Data Mesh Radio Patreon – get access to interviews well before they are released
Episode list and links to all available episode transcripts (most interviews from #32 on) here
Transcript for this episode (link) provided by Starburst. See their Data Mesh Summit recordings here and their great data mesh resource center here. You can download their Data Mesh for Dummies e-book (info gated) here.
Get in touch with Simon and Sunny: firstname.lastname@example.org
A webinar (info gated) Sunny and Simon did on data mesh: https://events.esynergy.co.uk/data-mesh-experimentation-to-industrialisation-on-demand
Simon’s LinkedIn: https://www.linkedin.com/in/simon-massey-82718a3/
Sunny’s LinkedIn: https://www.linkedin.com/in/sunnysjaisinghani/
In this episode, Scott interviewed Sunny Jaisinghani and Simon Massey who are both Principal Consultants at the consulting company esynergy. They have been involved in multiple data mesh implementations including at a large bank. This episode could also have been titled: Aligning Incentives, Reducing Friction, and Continuous Improvement/Value Delivery but it doesn’t roll off the tongue very well.
From here forward in this write-up, S&S will refer to Simon and Sunny rather than trying to specifically call out who said which part as that leads to confusion.
Some key takeaways/thoughts from S&S’s points of view:
- We are all still early in our learnings about how to do data mesh well.
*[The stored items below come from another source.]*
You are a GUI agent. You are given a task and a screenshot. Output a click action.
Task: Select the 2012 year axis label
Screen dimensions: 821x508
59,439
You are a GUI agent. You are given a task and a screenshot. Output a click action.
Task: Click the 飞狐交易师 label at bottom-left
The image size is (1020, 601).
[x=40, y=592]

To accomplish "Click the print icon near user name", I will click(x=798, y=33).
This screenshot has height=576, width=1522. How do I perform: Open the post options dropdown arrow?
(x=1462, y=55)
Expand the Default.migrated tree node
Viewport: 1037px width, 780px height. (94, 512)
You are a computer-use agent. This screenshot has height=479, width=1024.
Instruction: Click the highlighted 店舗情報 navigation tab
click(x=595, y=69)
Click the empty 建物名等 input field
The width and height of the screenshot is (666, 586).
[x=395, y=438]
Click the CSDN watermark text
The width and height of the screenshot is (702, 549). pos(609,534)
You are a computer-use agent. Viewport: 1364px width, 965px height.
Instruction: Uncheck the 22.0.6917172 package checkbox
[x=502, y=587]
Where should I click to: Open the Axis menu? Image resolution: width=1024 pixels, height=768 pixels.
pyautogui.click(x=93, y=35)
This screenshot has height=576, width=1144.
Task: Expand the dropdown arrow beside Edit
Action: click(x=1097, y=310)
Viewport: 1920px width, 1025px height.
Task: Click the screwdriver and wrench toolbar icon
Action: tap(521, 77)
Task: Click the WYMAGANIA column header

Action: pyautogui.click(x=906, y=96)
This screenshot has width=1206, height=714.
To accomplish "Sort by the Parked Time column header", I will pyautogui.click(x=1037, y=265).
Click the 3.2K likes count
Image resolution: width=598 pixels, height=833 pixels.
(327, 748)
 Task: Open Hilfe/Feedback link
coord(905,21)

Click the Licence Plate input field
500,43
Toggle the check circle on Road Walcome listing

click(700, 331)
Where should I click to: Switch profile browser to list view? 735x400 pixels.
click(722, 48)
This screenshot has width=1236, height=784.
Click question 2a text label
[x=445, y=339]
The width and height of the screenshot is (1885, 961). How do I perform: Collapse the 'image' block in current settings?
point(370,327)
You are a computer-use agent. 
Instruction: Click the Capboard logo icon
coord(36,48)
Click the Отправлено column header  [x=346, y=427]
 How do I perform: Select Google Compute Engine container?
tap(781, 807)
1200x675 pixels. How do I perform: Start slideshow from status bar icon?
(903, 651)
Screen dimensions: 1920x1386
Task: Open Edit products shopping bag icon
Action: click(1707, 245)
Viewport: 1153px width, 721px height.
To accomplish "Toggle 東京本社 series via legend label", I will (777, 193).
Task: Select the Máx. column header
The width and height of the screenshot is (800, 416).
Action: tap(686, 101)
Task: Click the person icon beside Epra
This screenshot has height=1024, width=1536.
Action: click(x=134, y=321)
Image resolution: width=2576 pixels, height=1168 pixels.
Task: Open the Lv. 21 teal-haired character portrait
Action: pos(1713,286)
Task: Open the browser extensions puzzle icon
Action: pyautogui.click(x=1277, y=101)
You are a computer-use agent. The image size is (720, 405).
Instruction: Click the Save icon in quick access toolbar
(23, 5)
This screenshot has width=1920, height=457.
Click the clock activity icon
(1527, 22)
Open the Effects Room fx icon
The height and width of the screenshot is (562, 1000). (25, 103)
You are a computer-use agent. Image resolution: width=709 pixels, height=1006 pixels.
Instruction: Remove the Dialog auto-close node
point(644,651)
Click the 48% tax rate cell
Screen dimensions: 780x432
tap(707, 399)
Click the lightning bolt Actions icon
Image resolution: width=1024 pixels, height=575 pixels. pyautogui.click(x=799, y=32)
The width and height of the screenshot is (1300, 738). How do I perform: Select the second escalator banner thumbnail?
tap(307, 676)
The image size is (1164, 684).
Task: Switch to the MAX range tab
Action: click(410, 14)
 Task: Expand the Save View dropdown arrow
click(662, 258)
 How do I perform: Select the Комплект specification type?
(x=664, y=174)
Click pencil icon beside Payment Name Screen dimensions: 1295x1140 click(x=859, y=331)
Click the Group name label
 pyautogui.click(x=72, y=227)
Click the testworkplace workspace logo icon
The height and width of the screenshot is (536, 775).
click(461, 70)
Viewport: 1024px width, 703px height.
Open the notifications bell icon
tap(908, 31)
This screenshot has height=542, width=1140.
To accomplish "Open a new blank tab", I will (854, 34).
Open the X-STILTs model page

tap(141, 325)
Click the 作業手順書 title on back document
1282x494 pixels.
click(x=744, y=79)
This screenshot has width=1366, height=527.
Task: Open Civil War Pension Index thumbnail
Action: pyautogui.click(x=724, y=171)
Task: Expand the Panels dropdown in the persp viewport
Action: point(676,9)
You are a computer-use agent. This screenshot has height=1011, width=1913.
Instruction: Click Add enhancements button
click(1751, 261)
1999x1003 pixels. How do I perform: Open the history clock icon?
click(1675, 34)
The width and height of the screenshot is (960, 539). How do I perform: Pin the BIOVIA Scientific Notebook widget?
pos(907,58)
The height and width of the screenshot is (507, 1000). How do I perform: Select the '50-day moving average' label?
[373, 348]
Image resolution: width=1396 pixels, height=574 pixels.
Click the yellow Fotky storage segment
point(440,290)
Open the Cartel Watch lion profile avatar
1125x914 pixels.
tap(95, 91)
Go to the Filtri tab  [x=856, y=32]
There is still a ton left to learn. Which is why people should share what they are learning more broadly. Helping others will help you.
- Data mesh, whether it’s your overall implementation, your platform, your data products, your ways of working, etc. is all about evolution, incremental improvement, iteration, etc. You don’t have to get it perfect upfront to drive immense value in the long run. Acclimatize people to iteration and lower the pain of change.
- Don’t go for the big bang approach, find ways to continuously deliver incremental value. That builds the momentum necessary to drive data mesh broad in your organization.
- “Data mesh is 25% technology and 75% ways of working.”
- Once you start to get into a groove with the organizational ways of working, that’s when the value force multiplier in doing data mesh starts to take off. Fast time to market with new data products, quick iteration cycles, low-friction cross-domain collaboration, etc. But it takes time to really figure out how to do data mesh in your organization.
- Your data mesh will inherently have a huge scope. Try to keep that scope as limited as possible as you are getting moving – especially the near term. It is very easy to try to “feature stuff” your data mesh implementation, especially the platform and doubly especially early. Keep complexity out where possible and focus on moving the ball forward, not spending a lot of effort preparing to move the ball forward.
- If you can’t show value from your early data mesh implementation work in 1-2 quarters, you are quite likely to lose any momentum and thus at least a portion of your funding. Find ways to deliver continuous incremental value.
- For less “data mature” domains, you can use the allure of working with more cutting edge technologies – and upgrading skillsets – to drive buy-in, get software engineers interested in participating.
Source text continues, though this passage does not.